Aubin Vouet | |
Birth Date: | 1595 |
Death Date: | 1641 |
Nationality: | French |
Aubin Vouet (pronounced as /fr/; 1595 - 1641[1]) was a French painter, the son of Laurent Vouet and younger brother of Simon Vouet, both also painters.
He joined his brother in Rome six years after Simon had moved there. They were there together around 1619-1620, since in those years they were received into the Stati delle Anime. They both lodged on Vicolo di San Silvestro. In Rome Aubin was strongly influenced by Caravaggio, as can be seen in his early works such as David Holding Goliath's Head,[2] making him one of the Caravaggisti, a group which also included Guido Reni, Nicolas Régnier and Domenico Fetti. However, he quickly returned to France, whereas his brother stayed there a further six years until 1627. In 1621 Aubin was made painter in ordinary to Louis XIII.
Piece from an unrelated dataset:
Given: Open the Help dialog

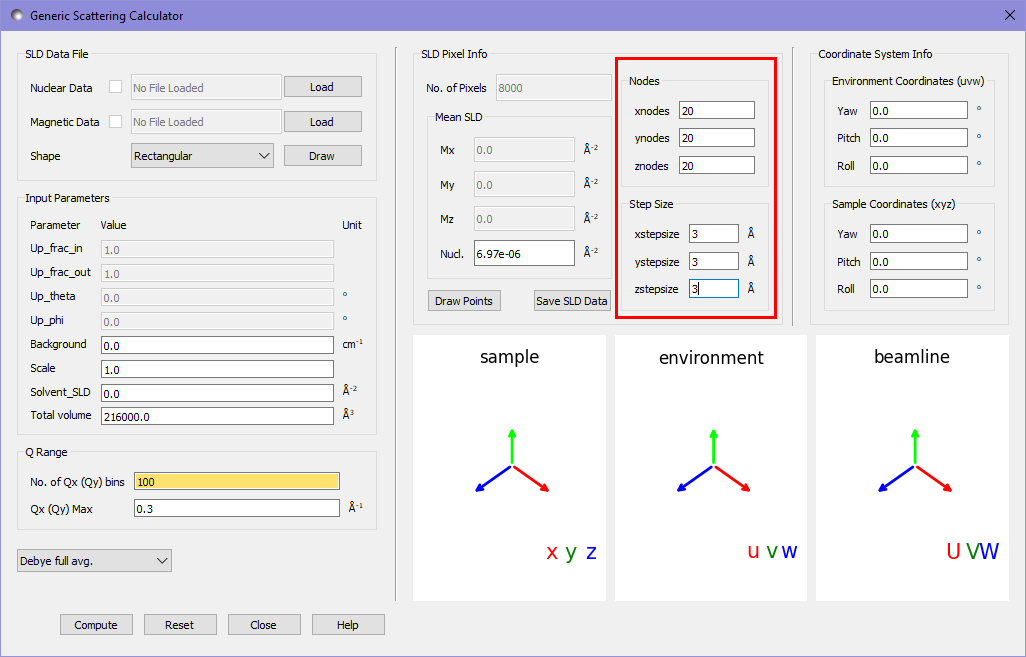Looking at the screenshot, I should coord(348,624).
Around 1630 he painted two huge canvases for the nave of the chapelle des Pénitents noirs in Toulouse, The Brazen Serpent[3] and The Discovery of the True Cross,[4] though they were both completed by his student Jean Senelle (Meaux, 1605-1671), who had formerly also been a student of Georges Lallemant. In 1634, Aubin Vouet worked on the chapel in the Château-Vieux (Old Castle) at Saint-Germain-en-Laye. At around the same time he was also active in his brother Simon's Parisian school (notably alongside François Tortebat, Michel Dorigny, Michel Corneille l'Ancien, Nicolas Chaperon, Charles Poërson) and helped complete some of Simon's paintings. Aubin's later style and compositions were similar to Simon's, painting draped figures in bright colours to break up a scene, often as a curve within a triangle and with figures raised above each other, such as the observer in The Centurion Cornelius Kneeling Before Saint Peter, painted as a May for Notre-Dame de Paris and now in the chapelle Saint-Pierre.